Polaroid, which brought the world instant photography before there was such a phrase, is closing its last two film manufacturing plants. To be honest, until seeing the news bit, I thought Polaroid disappeared 9 years ago when Sony and Olympus began pushing digital photography for the mass market.
Despite my oversight, I’ll never forget aiming that bread box size carton of doom at subjects who refused to sit still.
Oh, it makes sense why everyone was so jittery back then; it was the seventies. Jeans rode high and tight in the crotch. Two out of ten people snorted coke with their Cheerios. Still, because the camera lacked any aperture or film speed controls, much less a focus dial that responded to user input, the photographer rarely had the slightest idea about what the picture might look like. Not before whipping the sheets around like Shake and Bake, anyway.

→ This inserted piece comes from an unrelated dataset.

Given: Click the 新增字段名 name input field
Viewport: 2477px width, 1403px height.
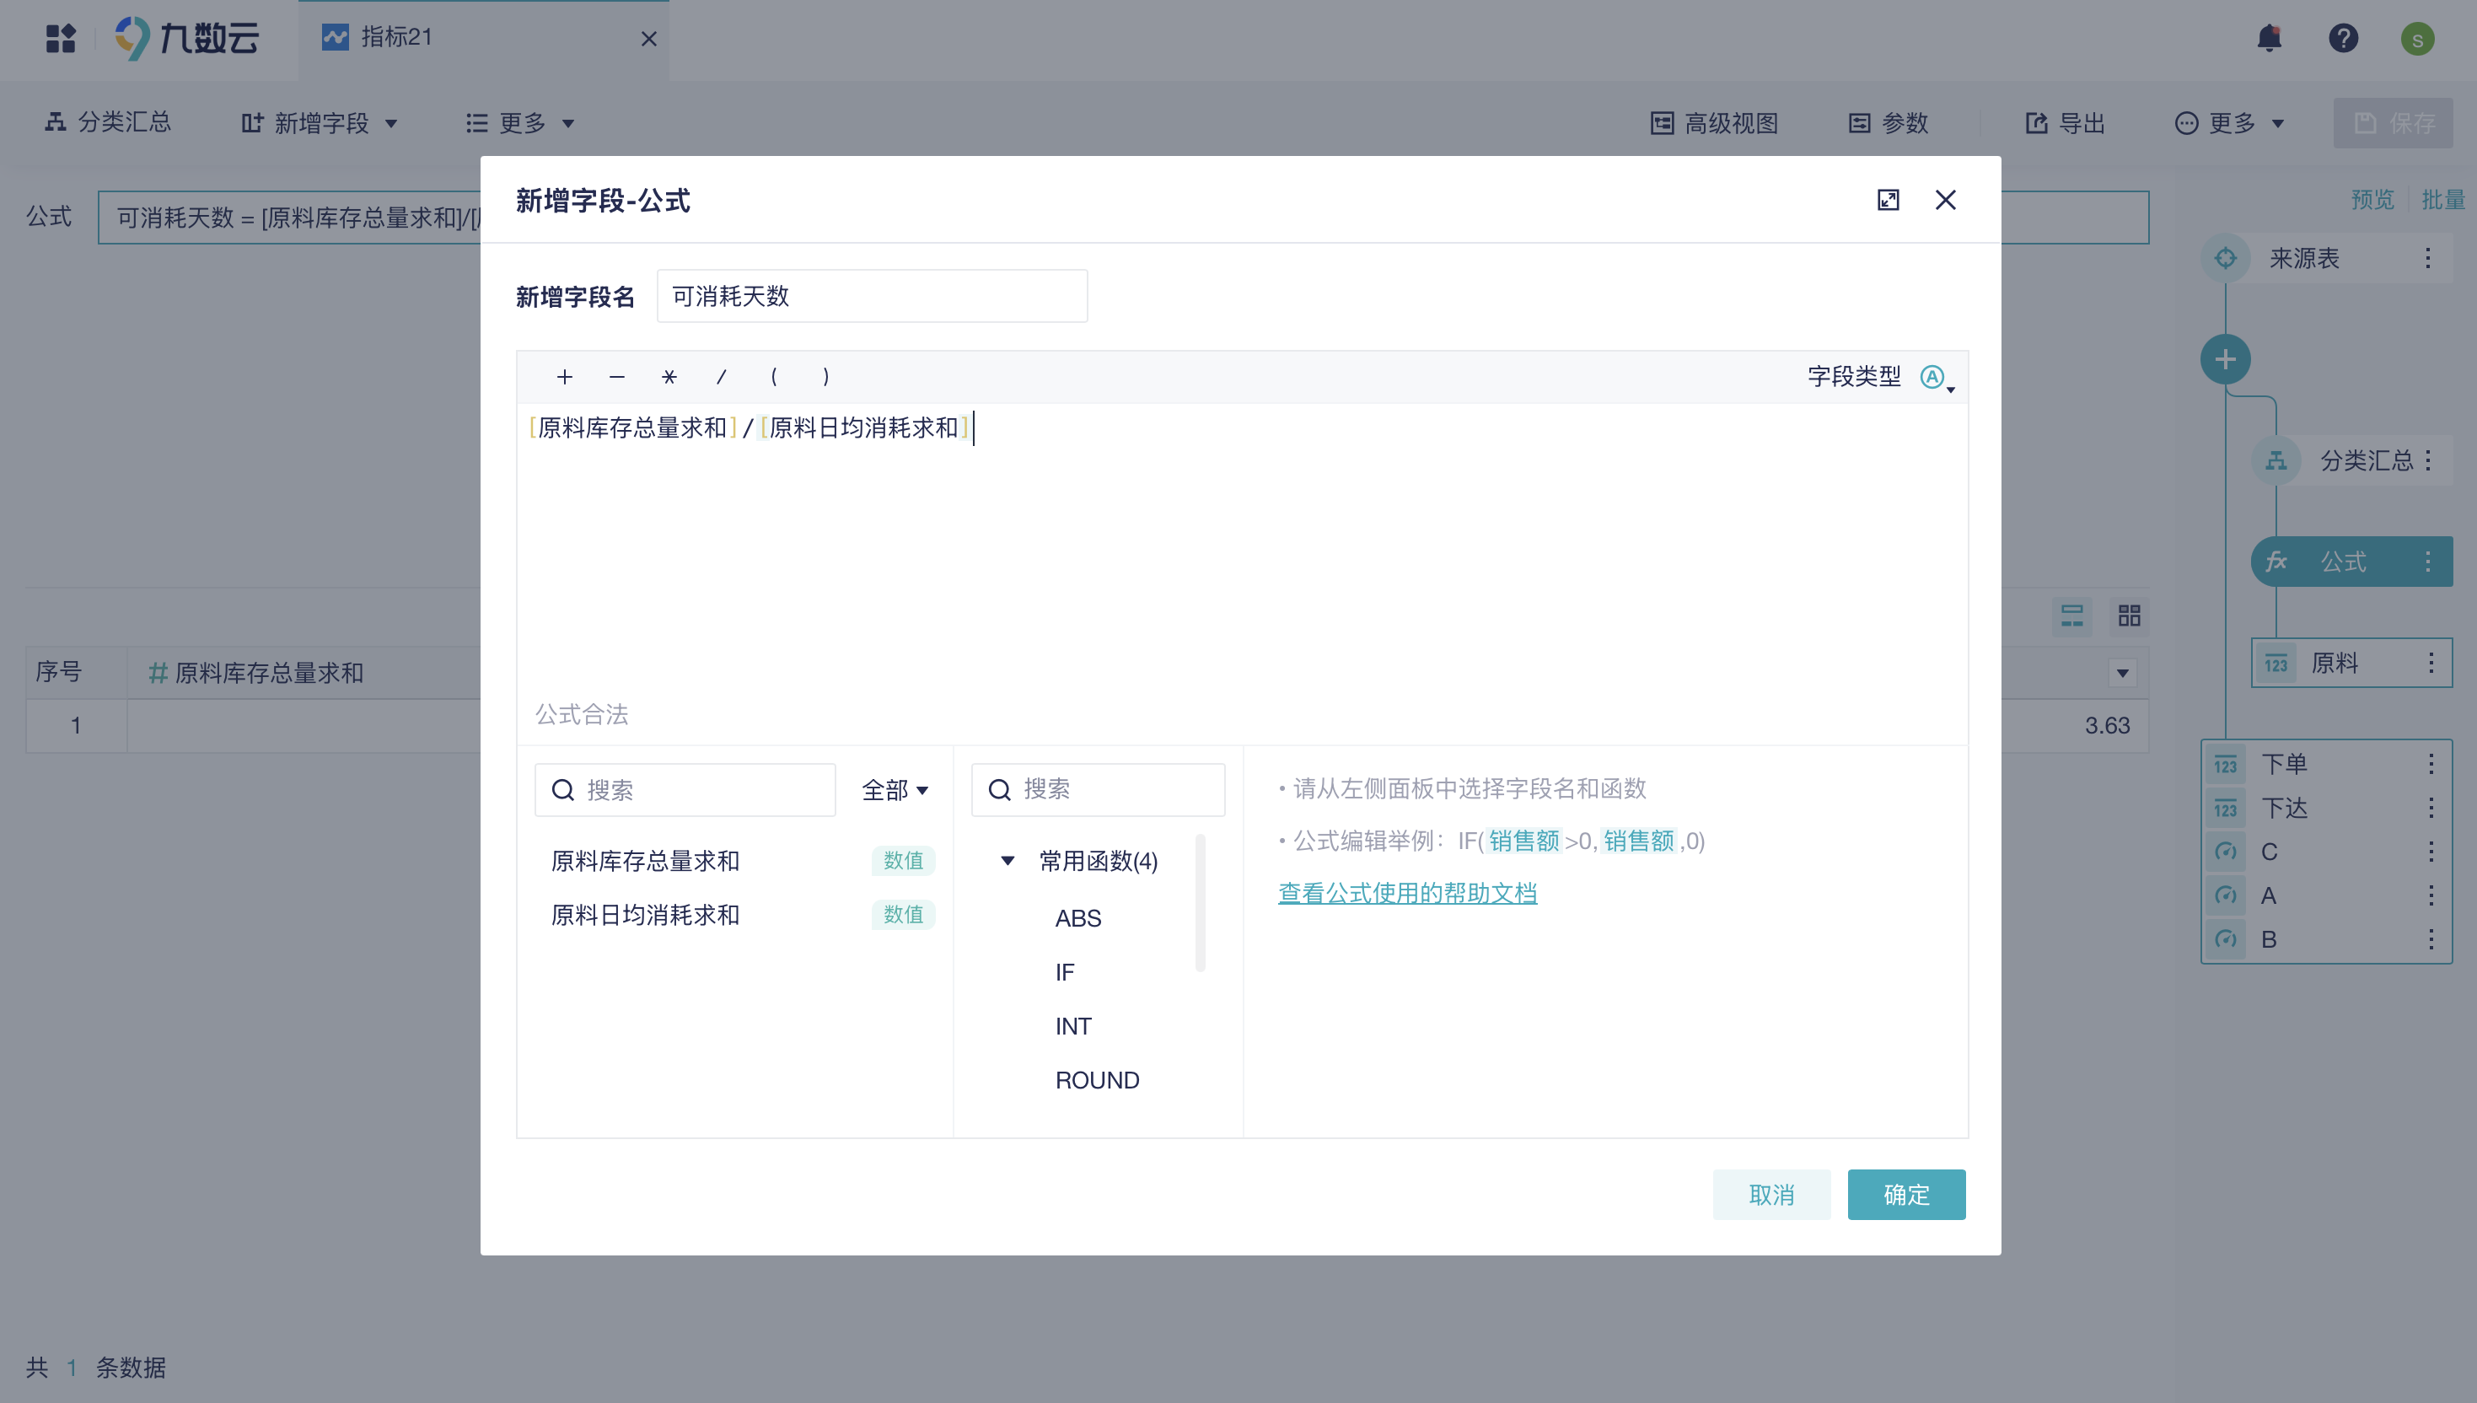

Incidentally, Polaroid is still in business. They merely stopped making film for gems like these:
And I was toying with the idea of buying a polaroid.
One big defect is the film breaks down so dramatically over time. I have a few shot from a company party in 1997 and, well, the scene is a bit murky, Not quite sure what Santa Claus is doing in the picture any more, standing among us.
I always suspected that Polaroids remained popular for so long because one could capture, ahem, adult situations, without the perverted one hour photo guy making extra prints for his personal collection.
I could be wrong on this, of course.
True, more recent film doesn’t last, but I have a polaroid from almost 30 years ago that’s still in good shape.
There’s the ‘adult’ market, but Polaroids have a cult following now.
We get a lot of guys with polaroid cameras in the restaurants in Amsterdam, offering to take your photo for a couple of euros. I guess they’ll be out of work soon.
I had no idea about that service. I wonder if another company will buy the manufacturing rights?